Corny as it sounds...and is...here's a movie that unabashedly celebrates true love, plain and simple. And not just youthful, carefree love but a romance that burns brighter as the decades pass. Call it mature love, if that doesn't conjure images from On Golden Pond or Harold and Maude.

Adapted from a Nicholas Sparks novel, The Notebook is a magnificently effective tearjerker with the languorous pace of the Carolina tidewater town where most of the action takes place. On the eve of America's entry into World War II, a summer fling between Allie (Rachel McAdams), a rich Charleston girl, and Noah (Ryan Gosling), a working-class kid, is sabotaged by her mother -- Joan Allen looking more wickedly pinched and angular than ever. Can this summer romance be the real thing? You betcha! Can this mushy story move you? Yes Sirree!

Allie and Noah's heartsong is told in flashback. In a present day nursing home, a man (James Garner) reads about the young couple to an elegant, Alzheimer's-afflicted woman (Gena Rowlands).  He relates how Noah wrote to Allie every day for a year while fighting in the war. She never received the missives and became engaged to a soldier -- a suitable, rich, chivalrous Southerner (James Marsden). Meanwhile, a despondent Noah returned home and restored the stately old home where their passion was nearly consummated. Snippets concerning the older couple's situation interrupt the main narrative, and the audience learns the older man is trying to jog her memory. Their exact relationship is slowly revealed, and though it's clear where things are headed, uplifting twists are saved for the powerful conclusion.

# Source material:

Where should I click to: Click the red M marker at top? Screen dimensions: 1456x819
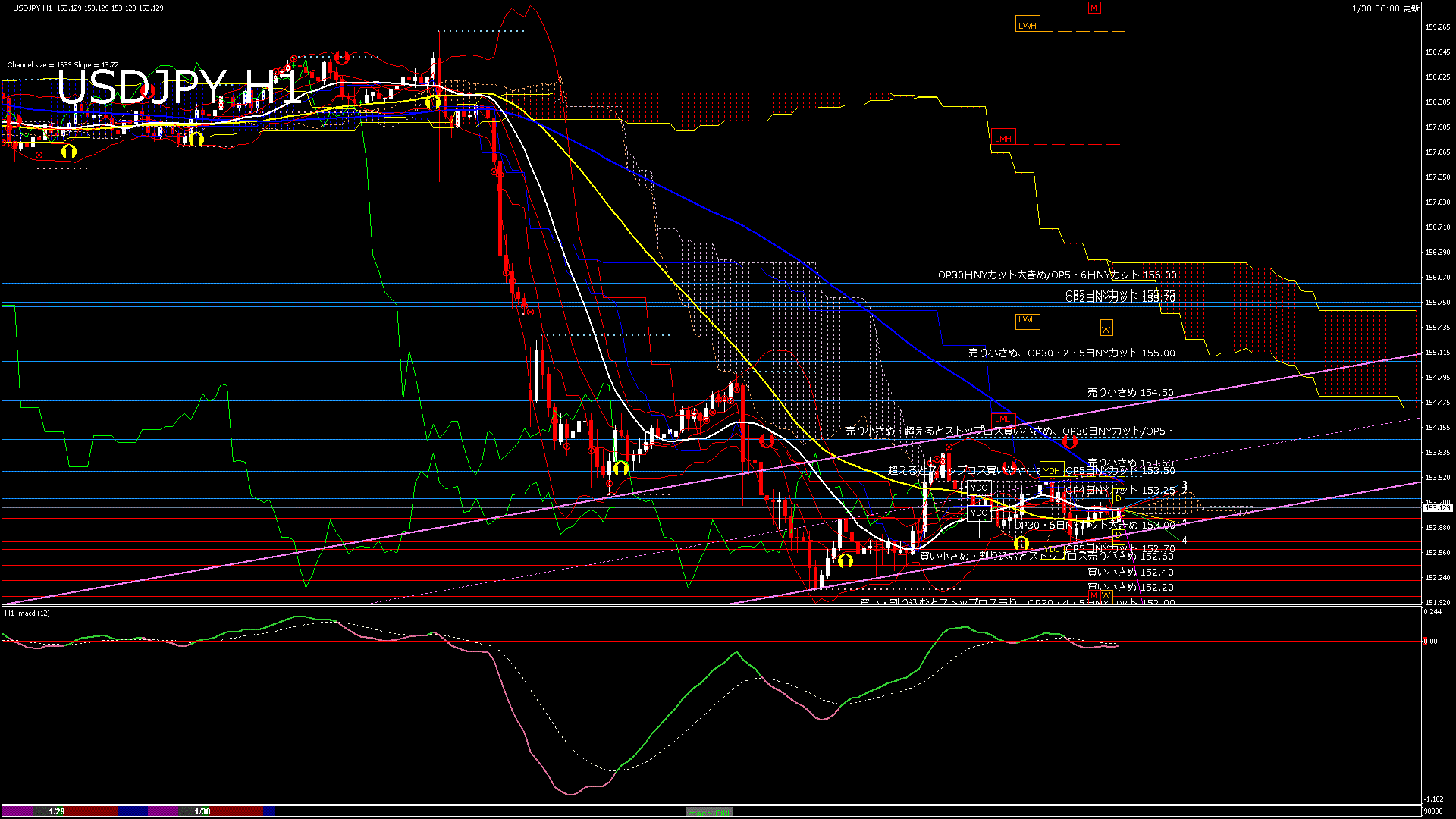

# Job 1:
Answer these from the movie review:
(a) Whose novel was The Notebook adapted from?
(b) Which actor plays Noah?
(c) While fighting in the war, how often did Noah write to Allie, and for how long?
# Job 2:
Carry on the review of The Notebook, picking up after its final sentence.

# Exercise answer 1:
(a) Nicholas Sparks
(b) Ryan Gosling
(c) Every day for a year

# Exercise answer 2:
Rarely is "true love" taken seriously, let alone extolled at the movies these days. And while the picture is warm -- suffused with nostalgia for the traditional values of the "Greatest Generation" -- there's no humor to speak of. It's a serious, unflinching romantic drama that isn't embarrassed about emoting, whether through shots of a sunset, Jimmy Durante's rendition of "I'll Be Seeing You", or the logical yet enflamed declarations of a young lover and the stubborn attentiveness of an aged one. It also strikes a broadly religious note about the miraculous power of love.

To call The Notebook maudlin or syrupy is like criticizing a successful comedy for being too funny - -it's supposed to make you cry. Of course there's a difference between conveying sentiment and indulging in sentimentality, between heartfelt and cloying. It's a matter of degree and presentation, and finally taste. The real question is: does it work? It did for me. And the main reason is the quartet of superlative lead performances.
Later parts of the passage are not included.